Pulp Fiction

Starring John Travolta, Samuel L. Jackson, Uma Thurman, and Bruce Willis. Rated restricted.

Now playing at the Granville 7, Oakridge, Park & Tilford, Richport, and others

A week or so into its North American run, Pulp Fiction is garnering the kinds of raves critics and film fanatics used to save for Martin Scorsese or Akira Kurosawa. Five minutes or so into watching it, you know why. Quentin Tarantino (Reservoir Dogs) is one of the very few Hollywood filmmakers making movies for the masses that don't look like they were made by committee. Some of his ideas and images are garishly ugly, but the former vid-store jockey pours love of cinema into every frame, wildly juxtaposing John Woo, Billy Wilder, and the French New Wave, while studio know-it-alls expect us to swallow reheated crime-genre tripe like Body of Evidence and The Specialist.

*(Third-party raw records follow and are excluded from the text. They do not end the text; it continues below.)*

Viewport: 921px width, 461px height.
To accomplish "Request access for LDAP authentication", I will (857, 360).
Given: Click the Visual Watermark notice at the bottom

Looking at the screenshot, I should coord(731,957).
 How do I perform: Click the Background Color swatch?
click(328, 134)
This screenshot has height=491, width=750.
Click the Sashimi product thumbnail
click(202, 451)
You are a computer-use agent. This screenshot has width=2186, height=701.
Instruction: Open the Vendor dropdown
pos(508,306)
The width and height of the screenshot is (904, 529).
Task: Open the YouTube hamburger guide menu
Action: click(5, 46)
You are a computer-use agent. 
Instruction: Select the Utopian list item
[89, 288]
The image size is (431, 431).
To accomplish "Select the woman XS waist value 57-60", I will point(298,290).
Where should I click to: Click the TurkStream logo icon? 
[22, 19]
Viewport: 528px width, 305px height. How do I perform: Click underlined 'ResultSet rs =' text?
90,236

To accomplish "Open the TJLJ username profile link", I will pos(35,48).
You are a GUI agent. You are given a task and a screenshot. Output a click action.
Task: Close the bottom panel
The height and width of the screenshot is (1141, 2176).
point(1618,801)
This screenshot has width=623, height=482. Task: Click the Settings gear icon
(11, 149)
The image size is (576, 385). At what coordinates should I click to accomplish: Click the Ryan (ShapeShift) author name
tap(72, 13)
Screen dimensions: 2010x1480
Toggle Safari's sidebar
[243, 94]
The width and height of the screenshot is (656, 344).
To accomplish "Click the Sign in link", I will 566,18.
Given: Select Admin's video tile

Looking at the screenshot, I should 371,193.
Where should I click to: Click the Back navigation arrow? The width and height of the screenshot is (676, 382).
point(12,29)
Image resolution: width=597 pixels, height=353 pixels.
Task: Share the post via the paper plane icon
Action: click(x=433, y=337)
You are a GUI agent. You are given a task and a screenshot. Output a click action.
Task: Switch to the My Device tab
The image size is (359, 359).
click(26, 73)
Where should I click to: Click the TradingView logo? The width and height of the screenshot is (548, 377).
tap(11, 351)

Much has been argued about Tarantino's empty ethic–"Have gun, will blow brains out" just about sums it up–but the most interesting thing about his landscape may be its moral vacuum. He's an expert observer, but his is an anthropology of movie behaviour, not human nature. In his self-contained world, pop culture provides all the history we need. A subject, after all, is only as good as the coffee-shop chatter it can inspire, and movies, TV, and rock 'n' roll (reverb-drenched guitar is the ambience here) are grist for his endlessly grinding mill, with sex and the Bible occasionally popping up for tonal contrast.

But if his characters and their situation are all rented (with extra charges for failure to rewind), Tarantino the director has a knack for casting actors who can put flesh on his cartoon bones. John Travolta and Samuel L. Jackson (Fresh, Jungle Fever)–in black suits and hair grease, like Blues Brothers packing firepower–are riveting attractions as Vince and Jules, hired goons who always find time to philosophize about fast food or gangster etiquette on the way to their latest hit.

And one of the pleasures of Tarantino the writer is that you never know when a passing slice of conversational banter will blossom into a major plot point. When we first meet Vince, he's pondering whether it was appropriate for his employer, a huge bald mobster named Marsellus (Ving Rhames), to hurl another employee out a fourth-storey window just for having given the boss's wife a foot massage. It's just part of the general palaver until then we find out that Marsellus has asked Vince to take said wife, Mia (Uma Thurman), out on the town while he's away.

The hired gun is petrified, but when she drags him to a spectacularly kitschy nightclub where the waitresses look like Marilyn Monroe and the waiters (especially one played by an uncredited Steve Buscemi) resemble Buddy Holly, Vince can't avoid playing flirty games with the feral, coke-addled woman–any more than the director can resist putting Travolta on the dance floor to glory in his Saturday Night Fever persona.

Tarantino hurls just as many curves at the other characters, but as soon as you start to see how the game is going, he throws in fresh meat. Eric Stoltz and Rosanna Arquette play arrogantly hip coke dealers. Tim Roth and Amanda Plummer are stickup artists too in love to commit separate crimes. And then there's a marvellously controlled Bruce Willis as a boxer called Butch who can't follow orders; he runs off with his French girlfriend (Maria de Medeiros) and ends up in a hideously kinky situation with the very demon he's trying to escape.

The last is the most shockingly compelling of the oddly interwoven tales, but the director doesn't mind interrupting it for an elaborate flashback, with Christopher Walken as a marine with a flag-waving tale that turns into a silly joke. In a contrived way, the scene sets up Butch for a deep emotional conflict even as it makes fun of ancient narrative conventions. The risk pays off, but Captain Video pushes his luck by appearing in the penultimate sequence, a ghoulish suburban side step featuring Harvey Keitel as a suave mob cleanup man. It's the film's slightest moment–a false calm before a bravura, time-shifting climax–and Tarantino almost wrecks it with his aw-gee-I'm-in-a-movie presence.

Still, even that misstep serves to underscore the jolly artificiality at the core of his sick-o appeal. Everything he does draws attention to itself–and its influences–as surely as anything in Bertolt Brecht or, more pointedly, Jean-Luc Godard. Tarantino is a formalist with a smoking gat and a mile-wide smirk; it's no accident that his production company is called A Band Apart, a reference to Godard's classic tale of doomed criminals who take time out to dance. Clearly, all the brains in Pulp Fiction aren't splattered on the dashboard.